Reflexionar desde la fe sobre temas que nos preocupan en la actualidad es la invitación que realizó Pastoral UC a distintos académicos y académicas de nuestra Universidad. Espacio en el que la profesora Paula Luengo quiso abordar el quiebre que significó la irrupción de la pandemia en nuestras vidas.

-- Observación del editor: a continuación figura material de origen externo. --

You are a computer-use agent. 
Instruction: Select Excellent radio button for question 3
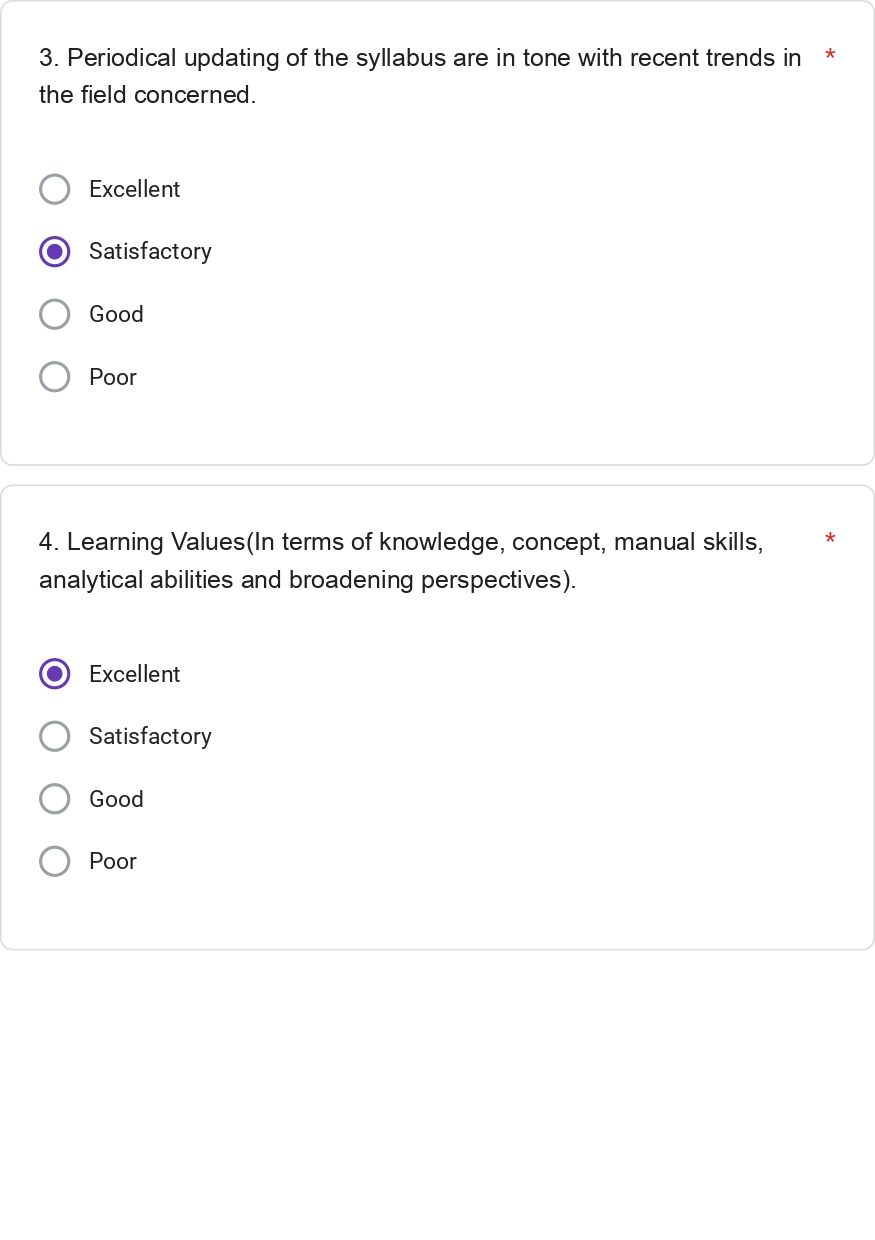(55, 189)
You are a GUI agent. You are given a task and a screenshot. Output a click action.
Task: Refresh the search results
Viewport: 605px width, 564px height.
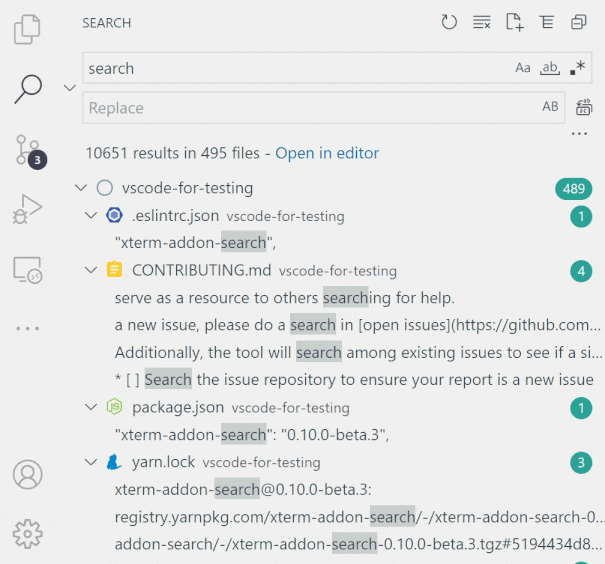click(x=449, y=22)
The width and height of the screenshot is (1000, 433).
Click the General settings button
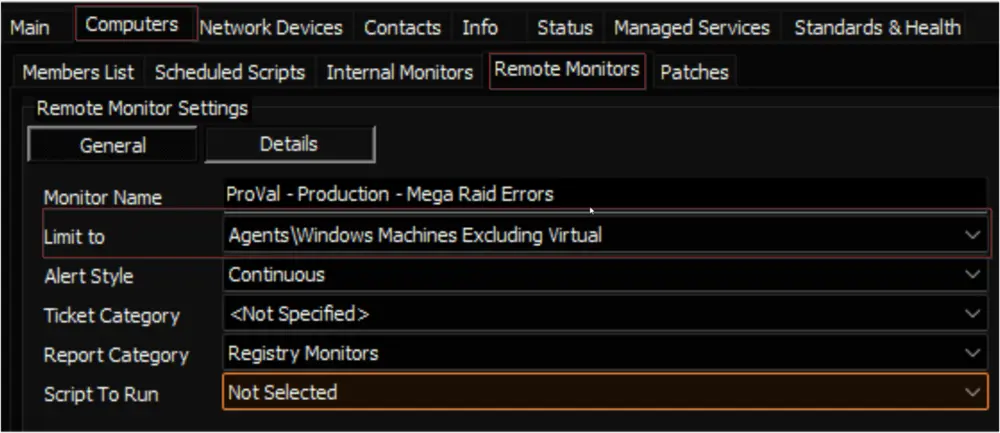112,144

Mientras la pandemia nos sigue colocando en una “gran sala de espera” colectiva, nos preguntamos día tras día ¿cuándo empezará su fin? ¿en qué momento podremos retomar el ritmo y la forma de nuestras actividades, vínculos y proyectos? ¿cuánto queda para dejar atrás definitivamente tanta incertidumbre? Estamos ya muy cansados y estas preguntas parecen apremiantes. El ser humano siempre ha tenido una relación compleja con el tiempo, pero seguramente desde la modernidad hasta esta parte esta relación se ha vuelto tortuosa. Grandes pensadores como Goethe, Baudelaire, Thomas Mann, han observado la aceleración de la vida social, cultural e incluso espiritual. Desde las ciencias sociales se habla hoy de una teoría crítica de la temporalidad, junto al análisis de procesos de aceleración y alienación típicos de la división del trabajo. Estamos en una sociedad que permite y requiere rapidez, optimización, velocidad, productividad, es decir, hacer más con menos tiempo, aprovechar cada microsegundo, alcanzar las metas lo antes posible. ¿Cómo es que amanecemos con la sensación de estar ya atrasados desde que abrimos los ojos? Quienes no están al ritmo, arriesgan, de hecho, ser olvidados en los márgenes, quedarse atrás o a un costado, definitivamente excluidos.
Es a esta sociedad que le ocurrió -de repente- una gran interrupción: la pandemia. De un momento a otro nos encontramos sin el control de un tiempo que comenzó a dilatarse en una espera interminable, ambigua, híbrida. La impaciencia y sus efectos multidimensionales se empezaron a hacer sentir y tuvieron que ver con nuestra obsesiva necesidad de control y dominio del tiempo. Quienes nos ocupamos de salud mental sabemos, de hecho, que al origen del malestar psíquico típico de nuestros días está la imposibilidad de vivir el “aquí y el ahora”.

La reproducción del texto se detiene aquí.